IMPRS Seminar - Tandem Talk with Kirandeep Kour and Prof. Dr. Peter Benner
Low-rank Tensor Decompositions in Kernel-based Machine Learning
During our IMPRS Seminar on January 13, 2023, a tandem talk was held by Prof. Dr. Peter Benner and Kirandeep Kour. Tandem talks are part of the IMPRS program and an excellent opportunity for researchers to exchange current findings and challenges. This Seminar took place in a hybrid format, with the possibility to join the talk in person at the Max-Planck-Institut or online. Kirandeep Kour talked about the research of her PhD topic, while Prof. Dr. Peter Benner gave an introduction to some Methods in Machine Learning to give a basis for understanding the research topic "Low-rank Tensor Decompositions in Kernel-based Machine Learning".
After the introductory session held by Prof. Dr. Peter Benner, Kirandeep Kour followed with a detailed description of the work with some numerical experiments and results.
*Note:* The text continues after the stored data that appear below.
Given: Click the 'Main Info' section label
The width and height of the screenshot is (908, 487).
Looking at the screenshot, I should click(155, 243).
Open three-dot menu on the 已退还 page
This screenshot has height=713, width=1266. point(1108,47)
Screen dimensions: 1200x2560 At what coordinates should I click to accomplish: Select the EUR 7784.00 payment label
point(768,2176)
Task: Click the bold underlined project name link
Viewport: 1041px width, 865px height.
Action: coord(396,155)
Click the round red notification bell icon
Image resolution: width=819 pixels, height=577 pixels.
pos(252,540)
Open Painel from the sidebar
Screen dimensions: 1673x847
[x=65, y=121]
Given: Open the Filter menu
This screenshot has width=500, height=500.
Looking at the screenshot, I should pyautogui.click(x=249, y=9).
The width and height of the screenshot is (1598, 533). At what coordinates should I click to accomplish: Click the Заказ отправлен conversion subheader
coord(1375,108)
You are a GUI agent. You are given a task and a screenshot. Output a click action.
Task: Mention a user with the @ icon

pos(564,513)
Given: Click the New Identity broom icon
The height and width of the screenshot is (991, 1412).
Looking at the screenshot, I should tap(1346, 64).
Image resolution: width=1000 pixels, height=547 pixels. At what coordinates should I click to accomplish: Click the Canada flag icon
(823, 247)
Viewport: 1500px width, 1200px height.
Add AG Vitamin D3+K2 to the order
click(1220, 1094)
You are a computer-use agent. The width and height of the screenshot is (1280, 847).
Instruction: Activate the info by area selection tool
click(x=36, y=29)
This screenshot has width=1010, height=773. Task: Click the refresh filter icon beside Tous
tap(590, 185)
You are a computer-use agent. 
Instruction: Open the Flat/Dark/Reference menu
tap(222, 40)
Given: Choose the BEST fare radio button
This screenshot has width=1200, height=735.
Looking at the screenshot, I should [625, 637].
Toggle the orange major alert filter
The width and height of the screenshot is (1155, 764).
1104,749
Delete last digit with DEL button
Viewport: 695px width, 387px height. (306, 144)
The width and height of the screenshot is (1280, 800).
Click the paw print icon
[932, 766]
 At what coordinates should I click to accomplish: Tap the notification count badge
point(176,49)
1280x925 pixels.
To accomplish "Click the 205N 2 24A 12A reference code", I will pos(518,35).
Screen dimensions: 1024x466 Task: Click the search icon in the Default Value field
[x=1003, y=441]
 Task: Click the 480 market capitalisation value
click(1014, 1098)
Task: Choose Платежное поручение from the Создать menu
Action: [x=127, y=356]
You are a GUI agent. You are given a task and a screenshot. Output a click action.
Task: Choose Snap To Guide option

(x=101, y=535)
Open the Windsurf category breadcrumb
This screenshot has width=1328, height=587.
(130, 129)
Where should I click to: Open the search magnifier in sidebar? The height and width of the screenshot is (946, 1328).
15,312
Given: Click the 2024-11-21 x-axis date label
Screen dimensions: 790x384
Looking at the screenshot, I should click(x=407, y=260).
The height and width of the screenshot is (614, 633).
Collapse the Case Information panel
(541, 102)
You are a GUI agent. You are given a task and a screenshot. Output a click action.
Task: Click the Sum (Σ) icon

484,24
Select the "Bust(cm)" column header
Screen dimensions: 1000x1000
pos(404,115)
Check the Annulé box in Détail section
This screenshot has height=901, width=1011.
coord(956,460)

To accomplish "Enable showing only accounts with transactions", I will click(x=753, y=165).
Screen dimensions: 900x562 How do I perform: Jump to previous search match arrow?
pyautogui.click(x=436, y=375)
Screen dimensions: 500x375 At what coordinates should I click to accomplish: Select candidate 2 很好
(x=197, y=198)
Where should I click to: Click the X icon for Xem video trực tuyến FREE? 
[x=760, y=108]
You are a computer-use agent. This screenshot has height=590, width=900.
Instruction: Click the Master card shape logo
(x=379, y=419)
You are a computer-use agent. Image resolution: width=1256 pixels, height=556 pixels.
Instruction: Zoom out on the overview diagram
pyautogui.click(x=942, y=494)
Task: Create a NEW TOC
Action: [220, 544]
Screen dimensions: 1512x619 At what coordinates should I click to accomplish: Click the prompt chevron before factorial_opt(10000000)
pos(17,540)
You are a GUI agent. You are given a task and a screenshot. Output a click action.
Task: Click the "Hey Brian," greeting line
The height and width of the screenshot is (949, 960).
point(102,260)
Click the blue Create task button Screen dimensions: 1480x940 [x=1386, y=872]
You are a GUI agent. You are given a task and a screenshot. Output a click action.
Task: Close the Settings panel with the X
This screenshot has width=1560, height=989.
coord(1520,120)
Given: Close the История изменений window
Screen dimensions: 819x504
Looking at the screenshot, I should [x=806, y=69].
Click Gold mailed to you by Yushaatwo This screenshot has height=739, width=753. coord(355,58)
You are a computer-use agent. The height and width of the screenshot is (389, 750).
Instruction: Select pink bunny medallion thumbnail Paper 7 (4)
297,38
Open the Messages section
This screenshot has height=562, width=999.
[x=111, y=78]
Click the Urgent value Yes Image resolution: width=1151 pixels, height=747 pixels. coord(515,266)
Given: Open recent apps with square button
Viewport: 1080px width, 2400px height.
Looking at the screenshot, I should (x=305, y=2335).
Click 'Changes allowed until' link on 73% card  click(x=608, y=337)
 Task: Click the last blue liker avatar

The talk dealed with the problem, that in several scientific fields like neuroscience, medical science and signal processing, enormous amounts of data are being generated. Generally, these data depend on various parameters and thus can be interpreted as multidimensional data (tensor) and incorporate structure in the multidimensionality. Due to this dimensionality, it usually requires a high computational cost when working with tensor datasets. The Low-rank tensor decompositions (LRTD) reduce the afore mentioned issue and aim at providing a natural and compact structure-preserving representation. In the doctoral project of Kirandeep Kour, they have worked on the development of LRTD algorithms for binary classification with small sample-sized datasets like functional Magnetic Resonance Imaging (fMRI), CT scans, and Hyper-spectral Images. The kernel computation (feature extraction technique) in the Kernel-based method such as Support Tensor Machine (extended version of Support Vector Machine for tensor data) benefits from newly established LRTD methods. The benefits include achieving a robust, computationally efficient machine learning model along with state-of-the-art classification accuracy.
We thank everyone who participated, and especially the two speakers.